ゴールデンミッキーの後としてどうなるのか、元々香港はライオンキングの方が好きだったので正直あまり期待していなかったのですが、最高でした。
それはもう最高でした。
「世界最高」と記事に書いてしまうほど最高でした。本当に世界最高のショーだと思います。
【香港ディズニー】世界最高のショーが誕生!「ミッキー・アンド・ザ・ワンダラス・ブック」速報ガイド【写真40枚】 – ウレぴあ総研

とにかく演出が素晴らしい!
以降はネタバレありです。

Part of Your World × When Will My Life Beginはずるい

いきなりですが、ずるいです。ひきょうです。
そもそもアリエルが出てきてPart of Your Worldを歌うだけで泣いてしまうのに、その後にラプンツェル。
ラプンツェルがWhen Will My Life Beginを歌い、アナハイムのマジカルマップのような展開になるのかと思いきや、まさかのミックス。
When Will My Life BeginにPart of Your World入れちゃだめでしょ!ルール違反!
もうこの一曲のためだけに香港に飛びたいくらいです。
今ワンダラスブックはシス調続きで無期限休止だそうなので思いとどまっています。

メリダもこのショーを見てから好感度が上がりまくっています。
こんなに良い曲だったとは。
そのあとアニメ絵を見たら我に返りました。
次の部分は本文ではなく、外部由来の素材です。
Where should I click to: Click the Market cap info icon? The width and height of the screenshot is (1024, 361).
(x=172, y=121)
アニメより人が演じる方が良い作品っていいのかそれ…

3人が乗っているフロート?もクオリティが高い。
これ以上考えられないような形で作り込まれています。
3人がそれぞれの持ち歌を歌いながら、自由を求めるという点で一致していく様子が、豪華すぎるメドレーに詰め込まれています。

おしゃれな繋ぎ方

だいたいこういうショーはすごく良いパートの後は中だるみします。
どうしてもパート毎に強弱が分かれてしまうのは仕方のないことでしょう。
しかし、ワンダラスブックの凄いところは、プリンセス後のアラジンパート。
おなじみフレンド・ライク・ミーなのですが、そのスタートがレコード調。
ただ盛り上げるのではなく、ちょっとひねったおしゃれな入り方が、余韻を切替させてくれました。
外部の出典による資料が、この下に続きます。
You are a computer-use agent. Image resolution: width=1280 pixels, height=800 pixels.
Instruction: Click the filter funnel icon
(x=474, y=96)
どのパートも落ち着いて始まってから盛り上げるというパターンで構成されています。
パート間での強弱ではなくパート内で強弱をつけることで、中だるみを感じません。
落ち着いて始まるので、パート同士の繋ぎも作れます。
ストーリー的にはいつも通りミッキーが色々な映画を旅するもので、演出のためのストーリーといった程度なのですが、どのパートも除く必要がないと感じるショーはなかなかありません。

プリンセスと魔法のキス

サウンドセーショナルやワンダラスブックへの出演でアナハイムでは徐々に出てきたプリンセスと魔法のキス。
とはいえ盛り上げシーン担当という感じでした。
しかしワンダラスブックではそこが違う。
エヴァンジェリーンが輝く中Almost Thereを歌い上げるティアナ。
ティアナとトランペットと星明り。なんておしゃれな演出なのでしょう。
映画のAlmost Thereと同じように、Tiana’s Placeの夢のシーンに入っていくのですが、ここからDig A Little Dieeperになります。
Almost Thereのアニメーションタッチの代わりに、いつもの盛り上げ曲を入れることで夢の世界が一気に広がります。
そして最後はAlmost Thereに戻る。
感動的でありながら盛り上がる、映画の良い部分を見事に表した演出です。
ありがとう。

たぶんダンサーはFriend Like MeとDig A Little Dieeperで同じだと思うので(顔の判別とかつかないからただの勘)、Almost Thereのティアナとトランペット2人の部分は時間稼ぎでもあるわけです。
とてもよくできています。

そしてLet it Go

マジカルマップでいうプリンセスと魔法のキスパートですが、今ディズニーで舞台を作ったらそりゃ最後はLet it Goしかないでしょう。
しかし、香港は全て生歌。Almost Thereのトランペットすら生。
もちろんLet it Goも生。
Let it Goを生でやる勇気はすごい。
そしてこんなに長くて迫力が大事な曲を1人で実際にやってのけるのがすごい。
他のキャラクターとは一切絡まないのもかっこいいです。

技術と演出で魅せる、これぞディズニー

ここまでワンダラスブックの演出・構成の巧さを語ってきましたが、この裏にあるのは技術。
マジカルマップのように、後ろの画面を大きく使っています。
バルーやアナは映像でしか出てきませんし、ミッキーもほとんどは映像です。
オラフはパペットを上手く使っています。
どうやらここが鬼門なようで、オラフと本が主なシス調の原因のようです。

フェイスを除き、トーキングで出てくるキャラクターはミッキー、グーフィー、キングルイのみ。
どれも出番は数分です。
もう少しオーディオアニマトロニクスが進化すれば、ミッキーもアニマトロニクスで登場して、映像ではアニメになるのかなとも思いました。
一方で、それは日本ではやれないだろうとも思います。
機械の動きでないミッキーが求められるのがキャラクター文化のある日本です。
そして、ワンダラスブックではミニーもドナルドも登場しません。
ビッグバンドビートにすらしっかりキャラクター数を確保してくるような日本ですから、ミッキーとグーフィーだけではショーは作れません。
日本らしい進化をしているといわれる香港ですが、やはりこのあたりは日本独特の文化になっていくのかなと思いました。
未来はどうなるんだろう。

ずいぶんと話がそれましたが、観客を驚かせる技術と、映画を基にした素晴らしい演出。
その両軸で魅せるショーこそまさにディズニーです。
これぞ、ディズニーランドで公演されるにふさわしいショーでしょう。